Nuestro cerebro funciona a pleno rendimiento, aunque sí es cierto que no todas las áreas funcionan al mismo tiempo. Y he aquí la confusión. Tal vez usemos para una actividad concreta (por ejemplo bailar) el 10% de nuestro cerebro, pero eso no quiere decir que el 90% restante esté atrofiada; lo que quiere decir es que simultaneamente no se usa todo el cerebro a la vez. Además, no tiene sentido hablar del "10%". ¿A qué nos referimos?, ¿Al volumen?, ¿Al "potencial"?, ¿Al número de conexiones neuronales por segundo?.
Si sólo se usase el 10% (otros dicen que es el 15%, o el 20%), ¿Quién y cómo ha calculado el resto? Si no se usa, ¿Cómo se sabe que está ahí sin usarse?. Por otra parte, la naturaleza es bastante tacaña: Si algo no se usa, se atrofia. Y si no entra en juego en la selección natural, termina por desaparecer. Este mito no tiene ni pies ni cabeza.
Nuestro cerebro está altamente especializado por zonas. Usamos para el lenguaje un área muy concreta. Para la locomoción, otra. Para los sentimientos afectivos, otra... Es lógico que no usemos todo el cerebro a la vez, porque nadie baila, recita poemas, traduce del ruso al asturiano y fríe un huevo a la vez.

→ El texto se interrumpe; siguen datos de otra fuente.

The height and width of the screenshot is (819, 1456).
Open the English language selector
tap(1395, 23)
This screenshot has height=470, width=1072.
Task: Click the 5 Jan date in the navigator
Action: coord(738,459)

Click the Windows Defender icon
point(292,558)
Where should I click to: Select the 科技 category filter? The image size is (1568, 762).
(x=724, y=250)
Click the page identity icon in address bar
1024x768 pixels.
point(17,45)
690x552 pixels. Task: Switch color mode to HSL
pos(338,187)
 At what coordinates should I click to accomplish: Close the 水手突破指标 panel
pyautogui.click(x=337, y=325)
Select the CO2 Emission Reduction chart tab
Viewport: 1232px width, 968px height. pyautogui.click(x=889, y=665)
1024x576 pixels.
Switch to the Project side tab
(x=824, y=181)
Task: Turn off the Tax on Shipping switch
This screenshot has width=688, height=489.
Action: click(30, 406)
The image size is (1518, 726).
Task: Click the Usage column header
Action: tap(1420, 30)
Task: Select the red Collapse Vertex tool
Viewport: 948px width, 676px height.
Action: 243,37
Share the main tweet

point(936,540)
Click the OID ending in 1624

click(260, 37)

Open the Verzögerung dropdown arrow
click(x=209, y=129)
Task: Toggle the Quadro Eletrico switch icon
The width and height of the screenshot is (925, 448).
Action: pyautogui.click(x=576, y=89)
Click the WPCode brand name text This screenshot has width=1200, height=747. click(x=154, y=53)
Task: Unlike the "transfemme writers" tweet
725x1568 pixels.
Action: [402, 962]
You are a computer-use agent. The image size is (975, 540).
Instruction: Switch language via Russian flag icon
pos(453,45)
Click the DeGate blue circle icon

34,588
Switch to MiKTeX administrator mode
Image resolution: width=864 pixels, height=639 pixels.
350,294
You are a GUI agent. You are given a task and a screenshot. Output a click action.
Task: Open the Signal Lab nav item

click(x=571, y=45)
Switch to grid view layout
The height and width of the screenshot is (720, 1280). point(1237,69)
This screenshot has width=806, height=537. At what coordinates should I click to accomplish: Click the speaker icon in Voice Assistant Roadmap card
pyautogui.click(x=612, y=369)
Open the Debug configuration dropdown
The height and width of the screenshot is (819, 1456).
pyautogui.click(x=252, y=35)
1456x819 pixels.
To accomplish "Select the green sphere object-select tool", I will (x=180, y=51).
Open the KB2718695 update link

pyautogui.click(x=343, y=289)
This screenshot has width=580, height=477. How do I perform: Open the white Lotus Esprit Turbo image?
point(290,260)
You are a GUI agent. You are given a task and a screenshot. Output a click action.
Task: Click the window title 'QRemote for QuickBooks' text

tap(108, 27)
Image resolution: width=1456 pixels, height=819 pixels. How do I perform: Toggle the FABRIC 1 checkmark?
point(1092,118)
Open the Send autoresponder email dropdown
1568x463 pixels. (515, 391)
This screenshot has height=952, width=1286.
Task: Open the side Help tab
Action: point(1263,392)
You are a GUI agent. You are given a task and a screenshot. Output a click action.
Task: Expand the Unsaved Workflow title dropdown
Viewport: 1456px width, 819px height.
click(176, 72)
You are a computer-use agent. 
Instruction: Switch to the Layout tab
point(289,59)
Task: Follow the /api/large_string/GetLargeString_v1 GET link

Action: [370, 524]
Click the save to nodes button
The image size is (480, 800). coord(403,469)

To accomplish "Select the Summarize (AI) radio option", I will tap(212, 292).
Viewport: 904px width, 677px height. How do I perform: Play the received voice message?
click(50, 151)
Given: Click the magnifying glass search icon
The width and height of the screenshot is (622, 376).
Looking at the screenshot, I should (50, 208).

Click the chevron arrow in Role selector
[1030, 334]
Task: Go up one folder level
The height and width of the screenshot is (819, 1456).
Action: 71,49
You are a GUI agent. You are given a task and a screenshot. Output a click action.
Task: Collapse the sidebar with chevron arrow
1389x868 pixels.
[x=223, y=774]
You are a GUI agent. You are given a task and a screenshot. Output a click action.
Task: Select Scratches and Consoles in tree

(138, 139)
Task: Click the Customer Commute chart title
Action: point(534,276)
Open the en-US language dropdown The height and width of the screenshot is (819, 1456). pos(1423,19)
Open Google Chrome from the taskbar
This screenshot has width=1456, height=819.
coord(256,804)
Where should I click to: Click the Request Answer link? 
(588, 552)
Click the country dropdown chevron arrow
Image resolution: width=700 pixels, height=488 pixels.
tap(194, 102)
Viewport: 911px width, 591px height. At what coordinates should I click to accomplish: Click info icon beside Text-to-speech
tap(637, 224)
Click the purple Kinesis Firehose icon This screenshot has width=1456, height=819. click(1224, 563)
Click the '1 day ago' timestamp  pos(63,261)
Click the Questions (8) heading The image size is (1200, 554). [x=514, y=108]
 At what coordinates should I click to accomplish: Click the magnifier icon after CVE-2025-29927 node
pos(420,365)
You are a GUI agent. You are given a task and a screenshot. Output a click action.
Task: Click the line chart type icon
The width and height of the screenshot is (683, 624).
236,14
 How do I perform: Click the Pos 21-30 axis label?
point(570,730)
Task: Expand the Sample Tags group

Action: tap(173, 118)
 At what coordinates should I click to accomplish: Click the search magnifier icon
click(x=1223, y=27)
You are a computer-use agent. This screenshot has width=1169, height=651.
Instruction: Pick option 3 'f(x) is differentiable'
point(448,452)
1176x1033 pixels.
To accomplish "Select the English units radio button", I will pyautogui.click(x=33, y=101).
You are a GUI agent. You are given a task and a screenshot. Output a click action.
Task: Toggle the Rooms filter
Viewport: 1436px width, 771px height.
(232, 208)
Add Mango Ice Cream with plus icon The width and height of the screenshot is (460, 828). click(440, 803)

Este mito se ha alimentado por autores y aficionados al movimiento New Age, como modo de justificar que "si no usamos todo el cerebro, es porque tenemos capacidades dormidas para la clarividencia, telepatía, levitación, psicoquinesis...".
El origen de tal mito parece que hay que buscarlo en los años 70 del pasado siglo, con la publicación de Powers of Mind (A. Smith, Ed. Random House, N.Y., 1975). Este libro de autoayuda proponía aumentar el uso de nuestro cerebro desde ese mísero 10% hasta cotas más altas gracias a la meditación y otras técnicas que harían en el ejercitante "recordar" esas capacidades dormidas en nuestro más profundo ser.
Pronto se comenzó a propagar el mito, llegando a asegurarse cosas tales como que "Usamos el diez porciento de nuestro cerebro, ¡y Einstein llegó a usar el veinte por ciento!".
Usamos todo el cerebro, nos apellidemos Fernández, o nos apellidemos Einsten. Podemos ejercitar habilidades, aprender idiomas, juegos, podemos adquirir una profesión, pero no tenemos una reserva cuasi-inagotable de cerebro en desuso.